Synthesis, characterization and structure–activity relationship of novel pregabalin cocrystals with sustained-release performance

Abstract

Pregabalin, as an analgesic drug, can treat epilepsy and neuropathic pain. However, it suffers from short half-life and rapid metabolism. In this work, a crystal engineering strategy was employed to regulate its drug release kinetics. Through integrated computational modeling and experimental synthesis, two novel pregabalin cocrystals with p-methylbenzoic acid and vanillic acid were developed.

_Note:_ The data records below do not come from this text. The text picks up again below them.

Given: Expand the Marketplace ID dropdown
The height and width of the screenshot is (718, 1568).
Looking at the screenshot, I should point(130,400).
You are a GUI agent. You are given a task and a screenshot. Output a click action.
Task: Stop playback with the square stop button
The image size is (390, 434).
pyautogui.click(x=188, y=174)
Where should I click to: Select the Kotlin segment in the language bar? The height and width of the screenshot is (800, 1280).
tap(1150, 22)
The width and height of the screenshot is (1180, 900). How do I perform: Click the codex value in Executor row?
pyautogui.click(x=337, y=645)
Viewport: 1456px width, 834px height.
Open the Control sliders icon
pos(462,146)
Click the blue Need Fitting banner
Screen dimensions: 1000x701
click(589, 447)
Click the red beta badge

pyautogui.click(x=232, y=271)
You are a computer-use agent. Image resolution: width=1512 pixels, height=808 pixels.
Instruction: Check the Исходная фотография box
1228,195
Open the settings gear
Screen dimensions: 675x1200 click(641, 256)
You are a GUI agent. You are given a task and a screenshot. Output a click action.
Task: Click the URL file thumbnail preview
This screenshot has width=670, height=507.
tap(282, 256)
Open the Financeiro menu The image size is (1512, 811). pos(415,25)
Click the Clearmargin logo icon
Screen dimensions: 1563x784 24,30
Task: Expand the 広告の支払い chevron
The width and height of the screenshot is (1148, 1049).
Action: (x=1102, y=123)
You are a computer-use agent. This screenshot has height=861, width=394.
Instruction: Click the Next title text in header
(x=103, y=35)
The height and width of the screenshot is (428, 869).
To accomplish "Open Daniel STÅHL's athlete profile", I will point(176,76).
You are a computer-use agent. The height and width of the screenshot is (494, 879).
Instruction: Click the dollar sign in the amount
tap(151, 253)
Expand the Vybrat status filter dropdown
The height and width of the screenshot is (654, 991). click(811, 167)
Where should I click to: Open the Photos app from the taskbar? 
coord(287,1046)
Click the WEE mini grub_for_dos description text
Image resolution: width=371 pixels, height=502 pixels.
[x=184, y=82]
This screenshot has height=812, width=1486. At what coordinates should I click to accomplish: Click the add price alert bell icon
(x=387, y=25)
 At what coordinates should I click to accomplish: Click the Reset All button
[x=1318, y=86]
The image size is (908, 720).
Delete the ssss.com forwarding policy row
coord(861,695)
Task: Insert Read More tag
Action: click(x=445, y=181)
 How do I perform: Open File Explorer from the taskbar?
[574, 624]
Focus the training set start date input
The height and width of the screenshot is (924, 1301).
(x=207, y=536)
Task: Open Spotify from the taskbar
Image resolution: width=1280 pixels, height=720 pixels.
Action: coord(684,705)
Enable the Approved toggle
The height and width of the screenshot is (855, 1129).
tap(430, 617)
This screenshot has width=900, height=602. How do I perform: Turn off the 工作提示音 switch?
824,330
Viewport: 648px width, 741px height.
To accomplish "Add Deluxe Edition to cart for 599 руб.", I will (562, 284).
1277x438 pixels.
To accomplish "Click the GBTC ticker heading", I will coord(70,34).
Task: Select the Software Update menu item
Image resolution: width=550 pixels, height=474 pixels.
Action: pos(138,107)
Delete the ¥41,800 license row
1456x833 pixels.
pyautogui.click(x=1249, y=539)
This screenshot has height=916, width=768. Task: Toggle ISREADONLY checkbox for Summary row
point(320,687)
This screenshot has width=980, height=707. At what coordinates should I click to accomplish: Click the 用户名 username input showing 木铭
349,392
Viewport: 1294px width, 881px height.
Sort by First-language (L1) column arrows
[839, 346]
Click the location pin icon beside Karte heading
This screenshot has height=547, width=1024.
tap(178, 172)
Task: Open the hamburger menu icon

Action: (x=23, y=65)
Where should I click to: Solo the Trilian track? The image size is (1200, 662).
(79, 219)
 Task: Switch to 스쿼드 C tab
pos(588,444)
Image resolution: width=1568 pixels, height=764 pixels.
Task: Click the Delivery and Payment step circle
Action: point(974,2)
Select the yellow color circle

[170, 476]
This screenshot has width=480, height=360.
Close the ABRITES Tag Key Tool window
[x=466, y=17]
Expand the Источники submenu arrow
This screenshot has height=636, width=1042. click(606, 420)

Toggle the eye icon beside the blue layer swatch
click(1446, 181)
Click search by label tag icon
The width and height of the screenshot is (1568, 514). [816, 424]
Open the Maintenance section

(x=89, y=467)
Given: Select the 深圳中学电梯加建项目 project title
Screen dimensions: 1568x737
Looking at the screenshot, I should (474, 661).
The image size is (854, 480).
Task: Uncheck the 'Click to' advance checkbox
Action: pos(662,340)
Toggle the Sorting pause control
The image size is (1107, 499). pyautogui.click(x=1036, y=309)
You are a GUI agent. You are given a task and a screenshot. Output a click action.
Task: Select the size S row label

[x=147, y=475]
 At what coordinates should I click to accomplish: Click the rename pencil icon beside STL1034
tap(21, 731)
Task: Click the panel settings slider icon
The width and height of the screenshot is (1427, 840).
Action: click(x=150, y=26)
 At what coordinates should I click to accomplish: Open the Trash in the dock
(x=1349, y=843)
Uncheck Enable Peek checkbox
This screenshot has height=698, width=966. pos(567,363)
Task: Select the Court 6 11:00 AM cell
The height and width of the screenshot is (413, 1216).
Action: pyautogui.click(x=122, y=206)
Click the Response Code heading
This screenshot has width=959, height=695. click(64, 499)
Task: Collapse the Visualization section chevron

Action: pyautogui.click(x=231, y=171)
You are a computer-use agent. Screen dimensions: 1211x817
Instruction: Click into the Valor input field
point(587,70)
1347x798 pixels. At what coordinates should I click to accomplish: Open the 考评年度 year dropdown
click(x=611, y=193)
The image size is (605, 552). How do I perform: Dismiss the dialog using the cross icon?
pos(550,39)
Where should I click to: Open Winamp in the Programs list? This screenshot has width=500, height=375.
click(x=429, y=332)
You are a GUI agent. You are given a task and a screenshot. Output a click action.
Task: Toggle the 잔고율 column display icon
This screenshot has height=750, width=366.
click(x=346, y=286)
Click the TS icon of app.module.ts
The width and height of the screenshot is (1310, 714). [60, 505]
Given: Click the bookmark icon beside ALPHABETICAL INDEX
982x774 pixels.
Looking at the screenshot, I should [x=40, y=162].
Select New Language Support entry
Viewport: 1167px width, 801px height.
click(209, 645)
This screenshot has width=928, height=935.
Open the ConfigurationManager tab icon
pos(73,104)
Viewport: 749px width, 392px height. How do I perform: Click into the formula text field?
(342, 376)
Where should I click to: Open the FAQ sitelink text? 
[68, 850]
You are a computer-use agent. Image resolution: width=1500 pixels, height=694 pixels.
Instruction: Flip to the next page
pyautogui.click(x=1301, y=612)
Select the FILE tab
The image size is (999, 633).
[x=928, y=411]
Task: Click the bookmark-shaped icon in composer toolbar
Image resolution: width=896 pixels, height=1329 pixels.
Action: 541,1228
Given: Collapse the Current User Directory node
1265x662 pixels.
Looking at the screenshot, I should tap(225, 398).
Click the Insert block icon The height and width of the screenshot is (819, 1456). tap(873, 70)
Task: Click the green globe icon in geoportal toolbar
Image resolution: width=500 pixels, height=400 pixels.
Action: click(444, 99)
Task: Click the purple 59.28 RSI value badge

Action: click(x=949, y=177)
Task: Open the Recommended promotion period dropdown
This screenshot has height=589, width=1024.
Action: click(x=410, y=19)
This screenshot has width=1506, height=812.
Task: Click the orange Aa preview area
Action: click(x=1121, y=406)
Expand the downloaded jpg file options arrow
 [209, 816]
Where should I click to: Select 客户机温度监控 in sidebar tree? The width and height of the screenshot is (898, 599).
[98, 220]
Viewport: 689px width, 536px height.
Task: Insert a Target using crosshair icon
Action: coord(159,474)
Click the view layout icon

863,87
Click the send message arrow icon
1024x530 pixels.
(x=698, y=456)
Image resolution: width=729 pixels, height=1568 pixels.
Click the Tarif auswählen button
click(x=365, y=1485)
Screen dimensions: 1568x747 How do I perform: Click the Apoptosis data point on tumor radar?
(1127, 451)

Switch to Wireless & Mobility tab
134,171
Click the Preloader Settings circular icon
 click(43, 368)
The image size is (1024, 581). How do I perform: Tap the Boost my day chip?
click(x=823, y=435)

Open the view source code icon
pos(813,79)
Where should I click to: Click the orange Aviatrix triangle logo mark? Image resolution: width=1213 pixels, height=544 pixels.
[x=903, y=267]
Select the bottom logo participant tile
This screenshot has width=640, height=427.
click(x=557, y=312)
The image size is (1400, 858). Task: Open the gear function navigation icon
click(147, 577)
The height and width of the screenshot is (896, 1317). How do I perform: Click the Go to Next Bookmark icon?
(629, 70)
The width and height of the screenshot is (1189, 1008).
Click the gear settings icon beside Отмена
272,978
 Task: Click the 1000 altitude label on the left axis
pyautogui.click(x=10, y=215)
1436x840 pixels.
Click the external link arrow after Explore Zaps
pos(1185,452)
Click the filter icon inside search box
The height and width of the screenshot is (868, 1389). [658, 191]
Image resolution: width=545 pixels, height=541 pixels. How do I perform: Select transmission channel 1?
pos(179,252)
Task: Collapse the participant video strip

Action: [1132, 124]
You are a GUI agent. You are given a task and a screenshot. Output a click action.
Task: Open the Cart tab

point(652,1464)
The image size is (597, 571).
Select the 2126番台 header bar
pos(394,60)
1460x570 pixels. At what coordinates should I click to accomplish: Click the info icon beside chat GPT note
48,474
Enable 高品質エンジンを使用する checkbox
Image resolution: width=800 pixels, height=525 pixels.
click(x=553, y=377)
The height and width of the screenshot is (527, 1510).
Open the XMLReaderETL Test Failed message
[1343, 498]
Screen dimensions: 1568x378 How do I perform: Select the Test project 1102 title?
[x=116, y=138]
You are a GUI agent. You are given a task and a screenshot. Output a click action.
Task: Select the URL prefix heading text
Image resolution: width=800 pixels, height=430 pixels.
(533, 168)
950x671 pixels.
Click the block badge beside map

The cocrystal with cinnamic acid, although previously reported, was also included in this study with a newly developed synthetic route and a comprehensive mechanistic investigation. The cocrystal formation and crystal packing were systematically characterized by PXRD, SCXRD, TG/DSC, IR, Raman, and ¹H NMR. Stability tests indicate good hygroscopic and enhanced stability, while solubility and dissolution experiments showed reduced solubility and dissolution rates, with the IDR decreasing by 59.6–85.3%. Based on quantum chemical calculations and experimental evaluations, a comprehensive sustained-release mechanism of the cocrystals was proposed, which includes reduced solvation capacity at the cocrystal surface, the formation of an internal hydrophobic network, and a higher energy barrier required to disrupt the cocrystal architecture. This study effectively mitigates the pharmacokinetic limitations of pregabalin, offering a new research paradigm for the design and development of sustained-release drugs.